---- SUPPLIED DATA

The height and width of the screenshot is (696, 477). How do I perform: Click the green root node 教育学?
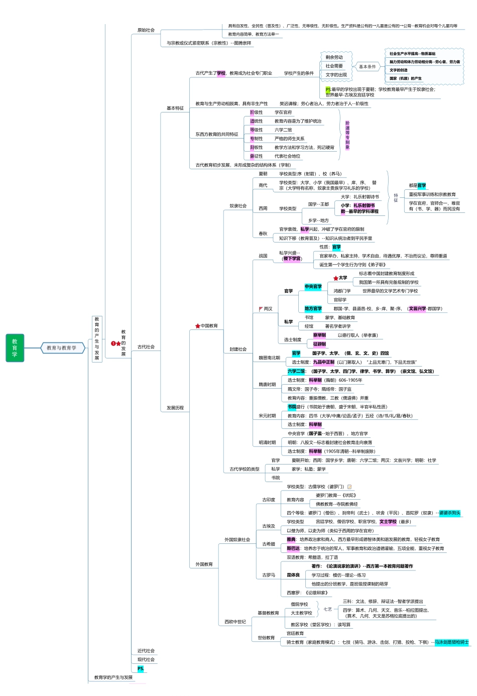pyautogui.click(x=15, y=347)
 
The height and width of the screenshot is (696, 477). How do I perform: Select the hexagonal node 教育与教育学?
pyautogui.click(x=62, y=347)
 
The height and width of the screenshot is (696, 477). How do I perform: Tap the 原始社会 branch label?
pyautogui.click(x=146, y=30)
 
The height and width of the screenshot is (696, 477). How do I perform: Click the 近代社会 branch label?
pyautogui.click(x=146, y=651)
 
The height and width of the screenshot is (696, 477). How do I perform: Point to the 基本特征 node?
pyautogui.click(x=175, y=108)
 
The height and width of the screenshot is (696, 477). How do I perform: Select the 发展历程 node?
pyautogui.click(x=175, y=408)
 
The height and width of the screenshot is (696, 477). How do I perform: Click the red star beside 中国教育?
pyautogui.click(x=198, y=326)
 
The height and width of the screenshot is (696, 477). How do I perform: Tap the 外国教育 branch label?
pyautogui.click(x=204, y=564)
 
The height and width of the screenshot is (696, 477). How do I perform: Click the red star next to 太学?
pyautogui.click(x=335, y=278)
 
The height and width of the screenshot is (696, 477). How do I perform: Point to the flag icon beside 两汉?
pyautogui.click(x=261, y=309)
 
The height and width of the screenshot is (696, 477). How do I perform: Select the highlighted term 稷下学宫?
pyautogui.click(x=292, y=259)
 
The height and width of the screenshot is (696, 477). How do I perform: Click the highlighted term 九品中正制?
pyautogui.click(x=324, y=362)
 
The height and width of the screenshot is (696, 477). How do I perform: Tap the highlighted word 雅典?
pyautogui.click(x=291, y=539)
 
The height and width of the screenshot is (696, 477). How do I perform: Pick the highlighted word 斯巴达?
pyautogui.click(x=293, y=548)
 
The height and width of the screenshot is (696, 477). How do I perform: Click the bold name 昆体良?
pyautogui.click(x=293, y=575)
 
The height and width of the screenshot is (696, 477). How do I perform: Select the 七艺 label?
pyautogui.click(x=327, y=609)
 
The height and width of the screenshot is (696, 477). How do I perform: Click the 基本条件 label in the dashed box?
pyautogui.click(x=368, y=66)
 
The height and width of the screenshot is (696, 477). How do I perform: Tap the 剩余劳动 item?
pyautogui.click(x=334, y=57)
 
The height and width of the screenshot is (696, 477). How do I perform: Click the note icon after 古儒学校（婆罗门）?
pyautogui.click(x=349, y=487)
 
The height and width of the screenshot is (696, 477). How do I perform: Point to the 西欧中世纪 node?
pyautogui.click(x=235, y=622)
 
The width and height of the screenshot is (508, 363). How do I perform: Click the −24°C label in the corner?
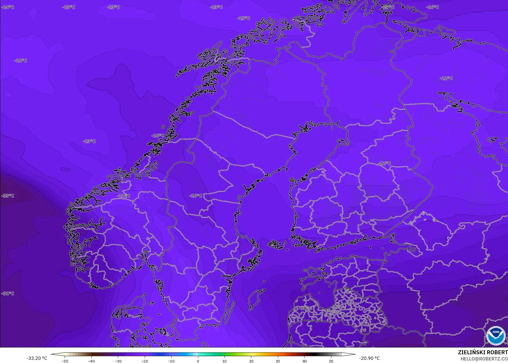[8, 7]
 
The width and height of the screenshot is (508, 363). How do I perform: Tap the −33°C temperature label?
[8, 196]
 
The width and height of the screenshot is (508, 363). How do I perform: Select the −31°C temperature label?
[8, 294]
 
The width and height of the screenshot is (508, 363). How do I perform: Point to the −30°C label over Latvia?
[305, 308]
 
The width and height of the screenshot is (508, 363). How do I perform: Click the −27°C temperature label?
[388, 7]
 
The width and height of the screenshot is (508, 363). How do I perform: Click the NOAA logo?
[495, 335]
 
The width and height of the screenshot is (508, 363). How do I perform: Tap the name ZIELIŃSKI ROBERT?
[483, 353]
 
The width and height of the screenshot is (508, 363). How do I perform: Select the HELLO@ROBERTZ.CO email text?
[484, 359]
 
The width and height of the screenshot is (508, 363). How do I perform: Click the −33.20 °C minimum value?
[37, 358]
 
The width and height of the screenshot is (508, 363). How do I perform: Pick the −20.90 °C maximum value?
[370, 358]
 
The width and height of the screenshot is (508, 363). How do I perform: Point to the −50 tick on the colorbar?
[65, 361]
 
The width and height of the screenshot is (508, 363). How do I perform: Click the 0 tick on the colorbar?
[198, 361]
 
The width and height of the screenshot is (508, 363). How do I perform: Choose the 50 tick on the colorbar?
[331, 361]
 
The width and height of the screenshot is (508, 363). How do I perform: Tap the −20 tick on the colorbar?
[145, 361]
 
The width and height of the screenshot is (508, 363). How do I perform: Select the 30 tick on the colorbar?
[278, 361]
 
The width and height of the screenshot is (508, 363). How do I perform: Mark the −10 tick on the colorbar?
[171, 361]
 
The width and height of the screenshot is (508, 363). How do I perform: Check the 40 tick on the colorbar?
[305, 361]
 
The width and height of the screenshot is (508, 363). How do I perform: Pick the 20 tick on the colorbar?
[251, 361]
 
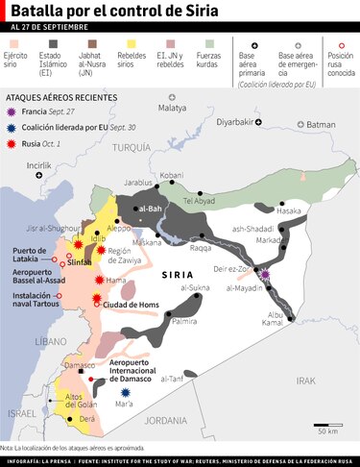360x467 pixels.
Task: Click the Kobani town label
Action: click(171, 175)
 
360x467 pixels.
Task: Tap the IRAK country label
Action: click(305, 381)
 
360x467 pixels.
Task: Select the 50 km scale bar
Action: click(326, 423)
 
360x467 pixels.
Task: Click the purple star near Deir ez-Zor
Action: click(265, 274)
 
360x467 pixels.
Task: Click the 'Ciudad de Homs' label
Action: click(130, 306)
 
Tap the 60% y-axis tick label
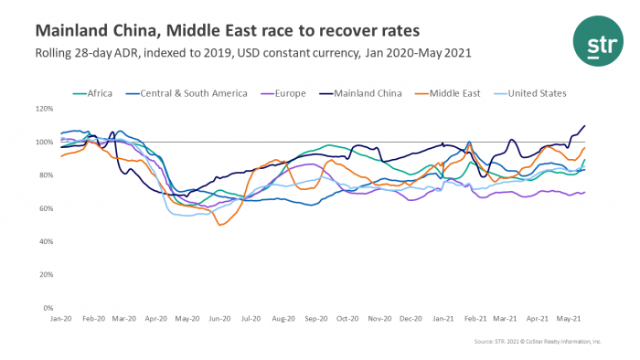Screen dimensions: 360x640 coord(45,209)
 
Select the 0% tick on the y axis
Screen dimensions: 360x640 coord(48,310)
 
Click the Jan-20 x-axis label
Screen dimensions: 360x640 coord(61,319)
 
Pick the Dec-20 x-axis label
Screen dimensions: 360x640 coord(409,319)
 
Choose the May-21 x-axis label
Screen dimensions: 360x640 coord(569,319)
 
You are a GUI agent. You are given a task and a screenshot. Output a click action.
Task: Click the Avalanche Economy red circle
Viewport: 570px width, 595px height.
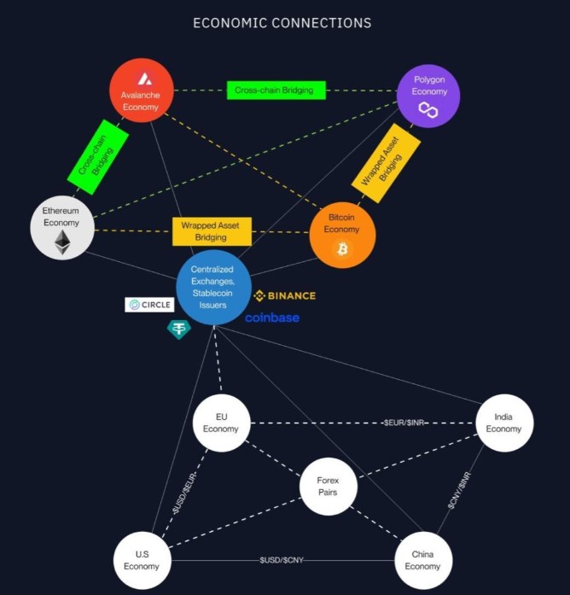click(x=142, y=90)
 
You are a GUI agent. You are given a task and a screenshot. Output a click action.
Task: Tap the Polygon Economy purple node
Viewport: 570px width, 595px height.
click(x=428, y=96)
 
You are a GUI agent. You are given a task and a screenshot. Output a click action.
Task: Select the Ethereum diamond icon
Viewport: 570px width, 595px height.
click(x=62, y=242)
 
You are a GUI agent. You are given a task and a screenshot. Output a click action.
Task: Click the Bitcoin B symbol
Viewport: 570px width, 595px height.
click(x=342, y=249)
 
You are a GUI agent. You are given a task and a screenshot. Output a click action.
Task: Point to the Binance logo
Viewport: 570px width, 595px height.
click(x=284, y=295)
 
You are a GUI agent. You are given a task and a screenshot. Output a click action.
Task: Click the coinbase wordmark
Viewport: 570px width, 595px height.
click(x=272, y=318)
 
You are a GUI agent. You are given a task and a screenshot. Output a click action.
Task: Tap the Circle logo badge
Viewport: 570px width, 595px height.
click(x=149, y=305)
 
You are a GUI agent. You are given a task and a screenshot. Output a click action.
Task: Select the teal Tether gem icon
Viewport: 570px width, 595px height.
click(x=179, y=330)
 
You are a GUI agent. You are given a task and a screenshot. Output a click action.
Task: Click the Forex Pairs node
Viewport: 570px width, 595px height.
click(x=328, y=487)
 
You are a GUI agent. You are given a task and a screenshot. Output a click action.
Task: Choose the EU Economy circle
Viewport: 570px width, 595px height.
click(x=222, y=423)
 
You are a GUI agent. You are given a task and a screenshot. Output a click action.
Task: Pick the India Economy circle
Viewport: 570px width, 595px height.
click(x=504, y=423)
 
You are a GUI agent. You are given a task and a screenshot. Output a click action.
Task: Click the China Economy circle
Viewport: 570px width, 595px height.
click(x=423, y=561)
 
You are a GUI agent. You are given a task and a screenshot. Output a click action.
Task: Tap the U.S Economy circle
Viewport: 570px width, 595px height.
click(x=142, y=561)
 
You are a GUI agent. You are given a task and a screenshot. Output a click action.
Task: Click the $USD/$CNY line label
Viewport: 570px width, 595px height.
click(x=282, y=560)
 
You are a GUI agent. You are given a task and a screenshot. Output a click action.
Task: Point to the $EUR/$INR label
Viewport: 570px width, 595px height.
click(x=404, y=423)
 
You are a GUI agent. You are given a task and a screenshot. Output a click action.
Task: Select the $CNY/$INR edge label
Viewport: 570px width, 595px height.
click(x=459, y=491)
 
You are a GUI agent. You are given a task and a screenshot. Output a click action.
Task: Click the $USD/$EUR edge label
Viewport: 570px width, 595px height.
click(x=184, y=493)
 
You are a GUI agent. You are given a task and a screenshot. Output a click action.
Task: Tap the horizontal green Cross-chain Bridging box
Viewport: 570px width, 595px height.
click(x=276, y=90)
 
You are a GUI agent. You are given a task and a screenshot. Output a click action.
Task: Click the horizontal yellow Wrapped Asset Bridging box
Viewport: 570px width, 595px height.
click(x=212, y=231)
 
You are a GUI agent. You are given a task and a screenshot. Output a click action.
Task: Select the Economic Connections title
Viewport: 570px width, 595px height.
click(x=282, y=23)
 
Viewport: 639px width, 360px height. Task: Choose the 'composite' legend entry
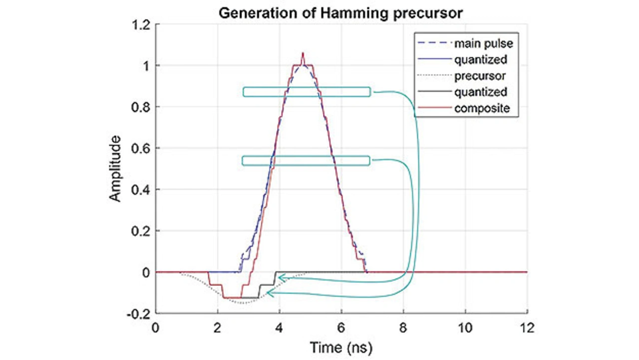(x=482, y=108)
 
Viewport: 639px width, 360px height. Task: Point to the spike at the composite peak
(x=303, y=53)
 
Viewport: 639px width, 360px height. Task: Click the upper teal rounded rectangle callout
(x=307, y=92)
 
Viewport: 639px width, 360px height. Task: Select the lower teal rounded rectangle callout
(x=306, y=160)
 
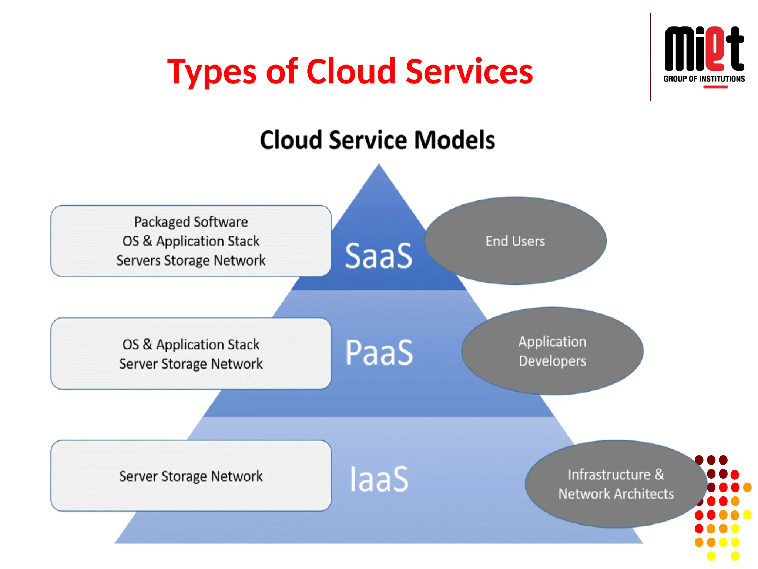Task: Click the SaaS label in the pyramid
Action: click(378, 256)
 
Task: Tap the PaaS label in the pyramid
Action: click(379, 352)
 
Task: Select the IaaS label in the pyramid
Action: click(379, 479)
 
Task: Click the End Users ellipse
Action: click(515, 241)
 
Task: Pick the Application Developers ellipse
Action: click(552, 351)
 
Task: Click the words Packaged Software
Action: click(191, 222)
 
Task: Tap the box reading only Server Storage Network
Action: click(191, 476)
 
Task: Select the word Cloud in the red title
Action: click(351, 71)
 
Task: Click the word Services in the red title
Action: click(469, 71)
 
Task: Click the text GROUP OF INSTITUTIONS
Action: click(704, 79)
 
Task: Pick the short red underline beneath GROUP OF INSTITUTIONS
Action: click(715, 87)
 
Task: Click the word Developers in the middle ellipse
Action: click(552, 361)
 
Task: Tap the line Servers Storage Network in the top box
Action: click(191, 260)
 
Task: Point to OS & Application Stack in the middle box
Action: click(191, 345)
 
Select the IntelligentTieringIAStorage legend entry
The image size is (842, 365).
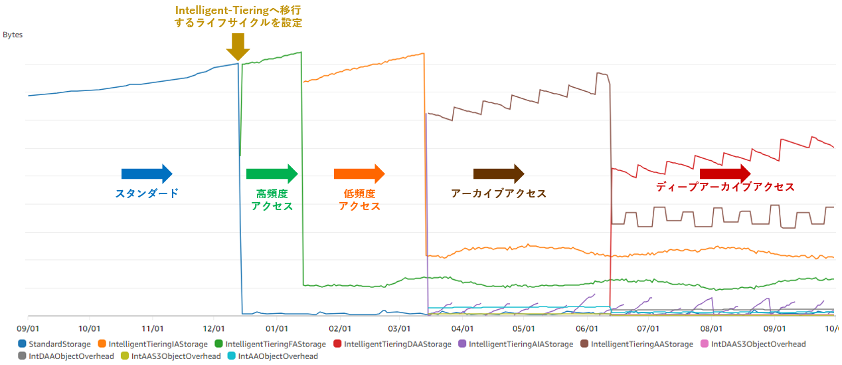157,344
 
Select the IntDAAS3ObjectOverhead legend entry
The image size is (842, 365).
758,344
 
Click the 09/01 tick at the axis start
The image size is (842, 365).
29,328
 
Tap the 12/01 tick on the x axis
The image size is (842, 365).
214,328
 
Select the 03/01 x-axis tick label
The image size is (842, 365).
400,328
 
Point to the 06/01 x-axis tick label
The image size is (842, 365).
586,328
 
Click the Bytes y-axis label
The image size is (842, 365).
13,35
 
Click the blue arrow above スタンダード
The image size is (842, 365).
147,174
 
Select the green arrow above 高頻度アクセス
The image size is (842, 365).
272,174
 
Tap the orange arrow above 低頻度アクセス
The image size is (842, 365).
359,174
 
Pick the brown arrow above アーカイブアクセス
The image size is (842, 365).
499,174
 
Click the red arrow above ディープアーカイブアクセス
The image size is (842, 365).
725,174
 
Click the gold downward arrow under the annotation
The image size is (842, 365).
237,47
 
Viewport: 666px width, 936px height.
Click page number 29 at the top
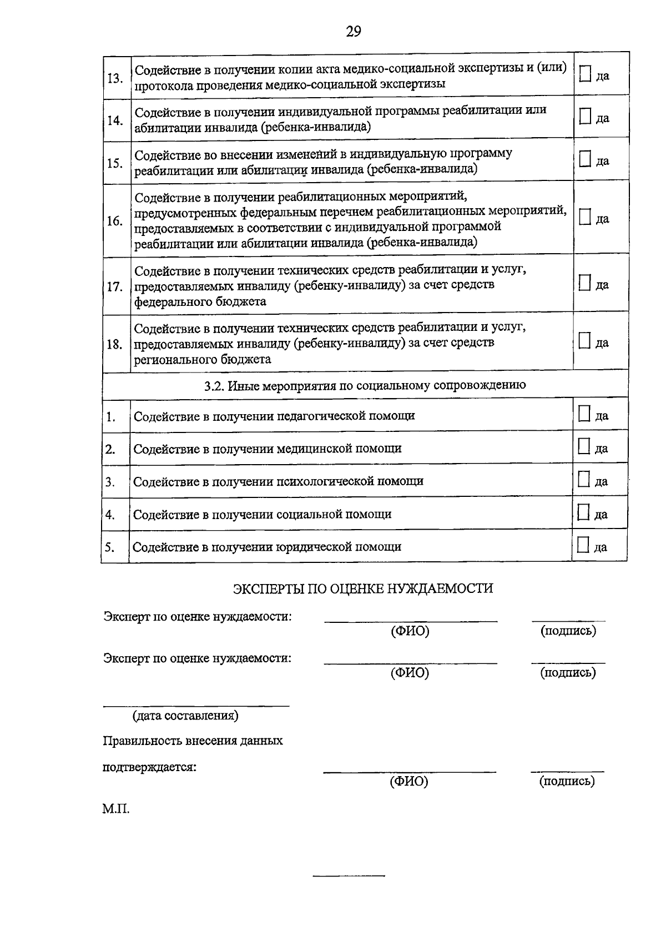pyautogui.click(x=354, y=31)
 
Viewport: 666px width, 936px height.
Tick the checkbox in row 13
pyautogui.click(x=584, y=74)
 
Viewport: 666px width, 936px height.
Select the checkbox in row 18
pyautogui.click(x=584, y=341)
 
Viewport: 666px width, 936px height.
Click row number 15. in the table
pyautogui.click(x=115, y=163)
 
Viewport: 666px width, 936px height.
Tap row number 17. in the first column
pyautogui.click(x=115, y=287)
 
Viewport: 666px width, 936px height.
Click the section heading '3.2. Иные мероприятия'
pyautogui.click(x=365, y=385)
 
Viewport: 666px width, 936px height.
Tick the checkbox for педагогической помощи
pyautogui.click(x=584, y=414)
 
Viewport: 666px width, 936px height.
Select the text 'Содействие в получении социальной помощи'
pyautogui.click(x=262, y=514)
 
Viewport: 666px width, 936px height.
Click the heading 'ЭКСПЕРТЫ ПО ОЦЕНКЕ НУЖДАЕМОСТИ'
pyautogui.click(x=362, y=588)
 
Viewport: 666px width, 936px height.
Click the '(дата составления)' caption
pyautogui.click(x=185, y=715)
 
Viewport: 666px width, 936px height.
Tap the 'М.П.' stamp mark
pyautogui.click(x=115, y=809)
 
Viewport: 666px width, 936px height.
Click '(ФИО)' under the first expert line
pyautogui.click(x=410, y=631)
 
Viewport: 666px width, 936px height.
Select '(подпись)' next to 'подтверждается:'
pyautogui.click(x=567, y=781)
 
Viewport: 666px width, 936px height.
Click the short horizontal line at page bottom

--------

(EXERCISE AIM): Rewrite every line between the lines holding "Click the Bytes y-axis label" and "pyautogui.click(x=584, y=341)", inclusive, including the requests, and shift each coordinate in the answers by adding -63. Leave the pictures out.

(WRITTEN SOLUTION):
Click the Bytes y-axis label
The image size is (842, 365).
-50,-28
 
Click the blue arrow above スタンダード
The image size is (842, 365).
84,111
 
Select the green arrow above 高頻度アクセス
The image size is (842, 365).
209,111
 
Tap the orange arrow above 低頻度アクセス
The image size is (842, 365).
296,111
 
Pick the brown arrow above アーカイブアクセス
The image size is (842, 365).
436,111
 
Click the red arrow above ディープアーカイブアクセス
The image size is (842, 365).
662,111
 
Click the gold downward arrow under the annotation
The image size is (842, 365).
174,-16
 
Viewport: 666px width, 936px height.
Click page number 29 at the top
pyautogui.click(x=291, y=-32)
 
Viewport: 666px width, 936px height.
Tick the checkbox in row 13
pyautogui.click(x=521, y=11)
 
Viewport: 666px width, 936px height.
Select the checkbox in row 18
pyautogui.click(x=521, y=278)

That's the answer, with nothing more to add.